According to Ed Kilgore at Political Animal, there’s a conservative number cruncher who doesn’t see Obama’s move on immigration as being all that much of a game changer, given that Hispanic voters are only truly significant in two tossup states, Nevada and Arizona:

Sean Trende of Real Clear Politics (a conservative numbers-cruncher whom I greatly respect) says he doesn’t quite get Obama’s DREAM Lite gambit last week.

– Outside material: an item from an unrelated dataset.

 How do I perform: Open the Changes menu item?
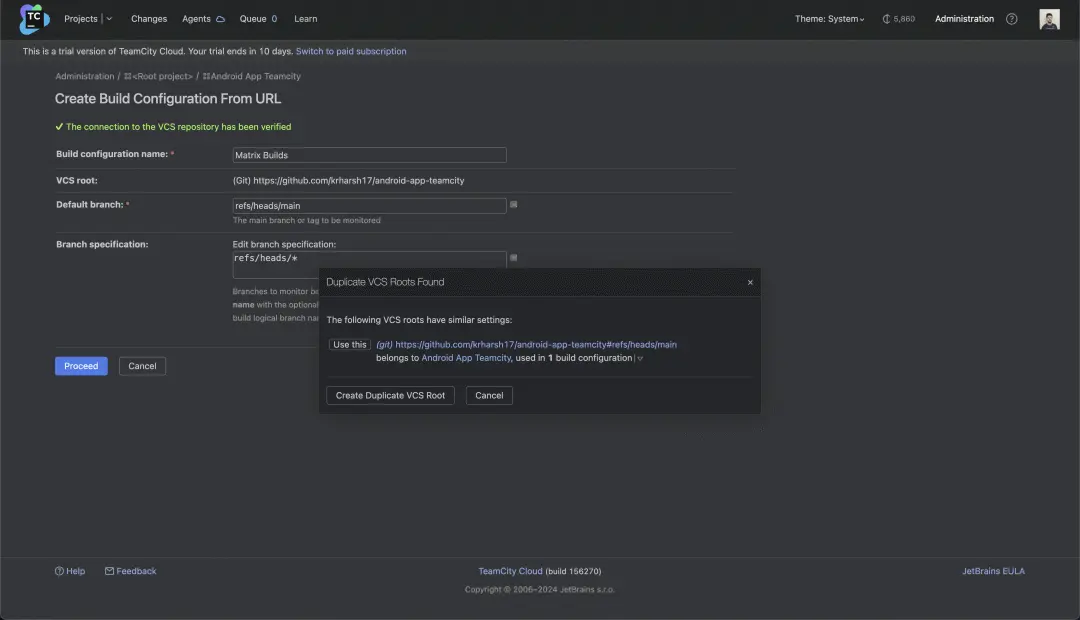coord(149,19)
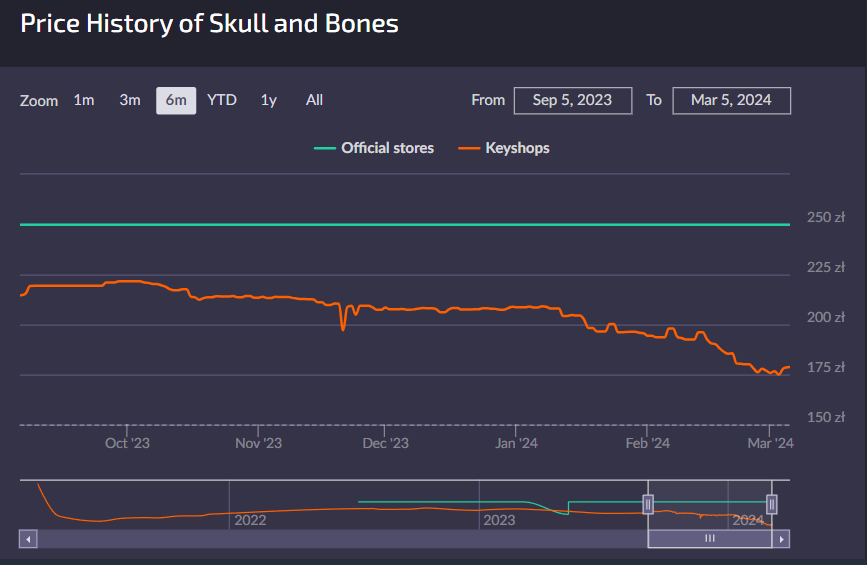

After all, only three swing states have “significant” (which he defines as over 10%) Hispanic populations, and one of those is Cuban-heavy Florida, so we’re really just talking Nevada and Colorado, who only have 15 lousy EVs, and Obama’s real problem is with white voters who don’t like liberalized immigration policies.

Trende’s depiction of DREAM Lite as at best a wash for Obama may be more than a little off, per the first national poll measuring reaction, from Bloomberg:

Sixty-four percent of likely voters surveyed after Obama’s June 15 announcement said they agreed with the policy, while 30 percent said they disagreed. Independents backed the decision by better than a two-to-one margin.

Only self-identified Republicans bucked the trend, opposing DREAM Lite by a 36-56 margin.

(via Political Animal – DREAM Lite Reaction)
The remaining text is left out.